I already have the PCB made and reflowed, and it's sending the interrupt to the micro when you pick it up. All the hardware works just dandy.
My problem is that I have the threshold set up around 1.3 G's (on all axes) so it doesn't trigger with every little movement of the phone - only when you physically pick it up. With that threshold, it's not enough to trigger on the vibration of the phone. .
Does anyone have any advice on how I could interrupt on a tiny movement (like vibration), and a larger threshold movement (like picking it up) at the same time? It's going to be driven on coin cells, so power consumption is critical - I don't want to be constantly switching back and forth with different settings and checking status every few ms.
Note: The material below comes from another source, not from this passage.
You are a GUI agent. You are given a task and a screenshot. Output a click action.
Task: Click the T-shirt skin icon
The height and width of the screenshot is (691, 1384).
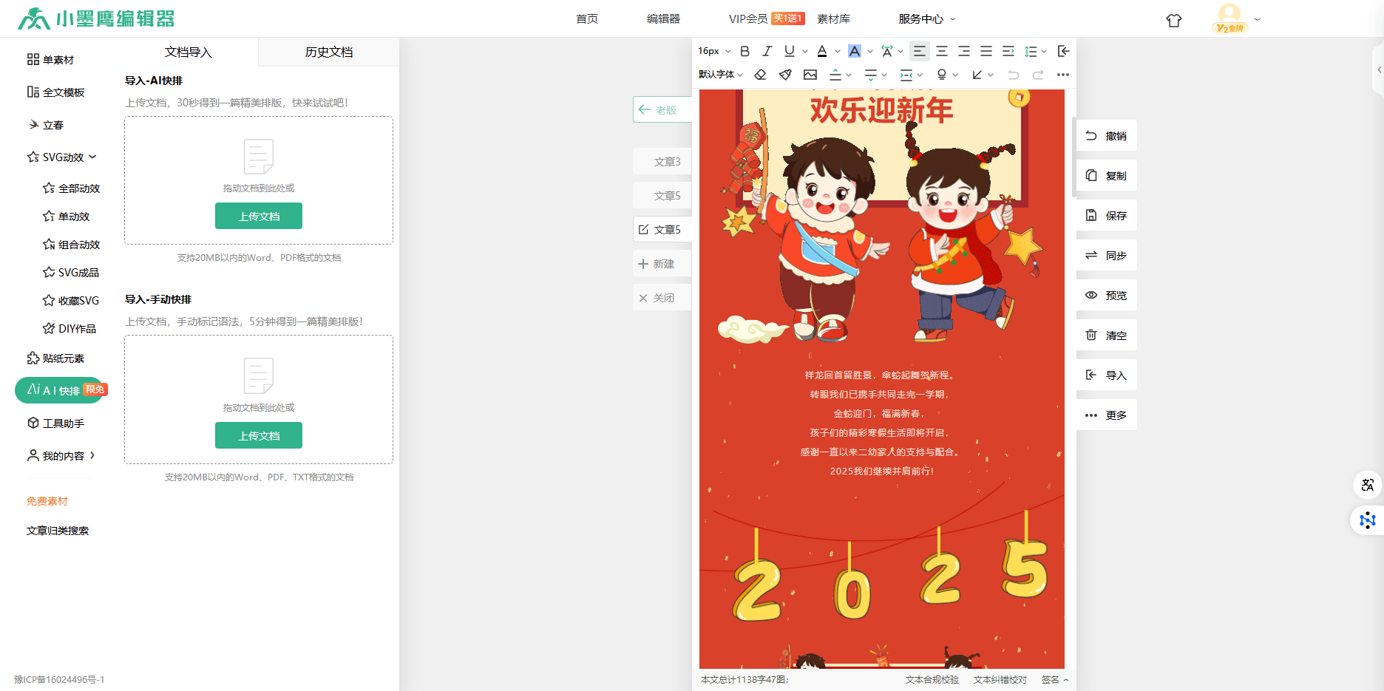pyautogui.click(x=1173, y=20)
I know, it's asking for 1 device to do 2 things at once, but thanks in advance for your thoughts.
Joe
Hello Joe,
Just as you noticed, you would need to configure the device to sense those two conditions. There is no way you can trigger an interrupt with small and big movements without configuring the device with different settings.
However, you could use the Motion detection to sense when the phone is vibrating AND _maybe_ use the Transient detection to sense when the device is being picked up. But that would only work when the phone is sitting in a table and not in the persons pocket, since any small movement will trigger the Motion detection interrupt. So again, you would need to constantly configure the sensor for the different scenarios present in your application.
The following document might be useful for you:
http://cache.freescale.com/files/sensors/doc/app_note/AN4070.pdf
Hope it helps.
-Josh
Josh,
Thanks for your response! I think I've got it narrowed down. I actually ended up configuring it to interrupt on tap detection, then the micro analyzes if it was a single tap (i.e. jolt from picking it up), or a series of small "taps" from the vibration. If it doesn't sense any further vibration in a set time window, it switches to transient to see if it's being picked up. If neither is the case, it just disregards it as a random jolt and goes back to sleep.